### Exercise materials ###

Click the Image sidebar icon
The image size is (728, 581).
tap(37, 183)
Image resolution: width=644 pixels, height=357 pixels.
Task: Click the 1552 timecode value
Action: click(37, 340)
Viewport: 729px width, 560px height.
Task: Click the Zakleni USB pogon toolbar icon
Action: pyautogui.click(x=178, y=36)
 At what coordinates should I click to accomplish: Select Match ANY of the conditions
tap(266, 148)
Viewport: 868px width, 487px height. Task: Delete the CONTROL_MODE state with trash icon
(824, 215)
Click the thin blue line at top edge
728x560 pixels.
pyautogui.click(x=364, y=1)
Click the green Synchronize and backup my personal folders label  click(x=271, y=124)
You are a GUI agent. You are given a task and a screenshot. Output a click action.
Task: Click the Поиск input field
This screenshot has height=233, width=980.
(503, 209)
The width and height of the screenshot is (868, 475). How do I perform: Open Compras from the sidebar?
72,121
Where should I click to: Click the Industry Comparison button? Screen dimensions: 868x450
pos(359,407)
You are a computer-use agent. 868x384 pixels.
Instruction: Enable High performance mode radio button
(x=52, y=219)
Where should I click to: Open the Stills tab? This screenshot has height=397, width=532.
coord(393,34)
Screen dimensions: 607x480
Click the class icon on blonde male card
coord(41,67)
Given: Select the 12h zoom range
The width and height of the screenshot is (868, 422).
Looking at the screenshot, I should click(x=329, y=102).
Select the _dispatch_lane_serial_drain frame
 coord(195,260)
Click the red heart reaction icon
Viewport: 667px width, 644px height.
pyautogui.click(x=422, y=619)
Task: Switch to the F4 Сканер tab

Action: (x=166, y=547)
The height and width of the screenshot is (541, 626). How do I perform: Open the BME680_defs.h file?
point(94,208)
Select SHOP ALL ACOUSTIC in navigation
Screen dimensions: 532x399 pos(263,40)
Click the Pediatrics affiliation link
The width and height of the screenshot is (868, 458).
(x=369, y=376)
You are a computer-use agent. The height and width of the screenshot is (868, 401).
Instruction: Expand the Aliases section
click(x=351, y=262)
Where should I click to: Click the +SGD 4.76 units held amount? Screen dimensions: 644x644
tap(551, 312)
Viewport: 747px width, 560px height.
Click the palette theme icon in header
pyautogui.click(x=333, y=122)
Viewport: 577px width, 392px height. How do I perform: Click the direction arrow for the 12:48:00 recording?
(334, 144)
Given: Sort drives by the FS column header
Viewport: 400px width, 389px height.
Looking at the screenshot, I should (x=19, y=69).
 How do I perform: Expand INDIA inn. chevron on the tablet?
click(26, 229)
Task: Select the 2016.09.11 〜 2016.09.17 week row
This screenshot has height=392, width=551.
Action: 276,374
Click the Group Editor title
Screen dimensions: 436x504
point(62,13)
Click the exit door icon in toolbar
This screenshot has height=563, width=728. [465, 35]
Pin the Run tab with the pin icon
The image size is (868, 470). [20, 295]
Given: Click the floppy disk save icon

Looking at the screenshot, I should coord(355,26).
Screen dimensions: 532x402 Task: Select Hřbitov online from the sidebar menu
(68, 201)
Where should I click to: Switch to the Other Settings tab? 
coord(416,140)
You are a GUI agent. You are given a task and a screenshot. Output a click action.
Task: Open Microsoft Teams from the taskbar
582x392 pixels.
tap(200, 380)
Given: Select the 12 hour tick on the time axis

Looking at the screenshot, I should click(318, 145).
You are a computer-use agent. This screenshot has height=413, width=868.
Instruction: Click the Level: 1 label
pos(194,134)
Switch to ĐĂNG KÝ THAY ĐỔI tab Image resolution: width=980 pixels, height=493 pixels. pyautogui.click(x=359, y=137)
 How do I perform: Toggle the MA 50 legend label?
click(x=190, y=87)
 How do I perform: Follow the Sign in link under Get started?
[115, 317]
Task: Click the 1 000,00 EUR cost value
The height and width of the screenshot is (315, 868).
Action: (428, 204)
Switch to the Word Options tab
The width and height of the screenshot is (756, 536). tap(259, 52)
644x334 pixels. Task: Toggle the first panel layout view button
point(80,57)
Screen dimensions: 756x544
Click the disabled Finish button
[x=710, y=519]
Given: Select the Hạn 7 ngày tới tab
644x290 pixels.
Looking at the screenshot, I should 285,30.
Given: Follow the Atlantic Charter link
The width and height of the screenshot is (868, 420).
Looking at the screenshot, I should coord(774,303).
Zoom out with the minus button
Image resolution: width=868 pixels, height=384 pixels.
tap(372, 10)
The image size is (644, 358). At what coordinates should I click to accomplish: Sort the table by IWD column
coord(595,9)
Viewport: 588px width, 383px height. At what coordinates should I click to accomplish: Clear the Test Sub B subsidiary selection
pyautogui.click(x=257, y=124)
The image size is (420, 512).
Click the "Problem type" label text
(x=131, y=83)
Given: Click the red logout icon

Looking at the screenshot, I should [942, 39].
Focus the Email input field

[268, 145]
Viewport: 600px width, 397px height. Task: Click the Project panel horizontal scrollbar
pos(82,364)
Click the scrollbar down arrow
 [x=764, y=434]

###

Task item: Reproduce the lines of the entries above from the one with "Instruction: Expand the Aliases section" to the one with "Viewport: 747px width, 560px height.", both included, exactly and without any other line.

Reply to the exercise:
Instruction: Expand the Aliases section
click(x=351, y=262)
Where should I click to: Click the +SGD 4.76 units held amount? Screen dimensions: 644x644
tap(551, 312)
Viewport: 747px width, 560px height.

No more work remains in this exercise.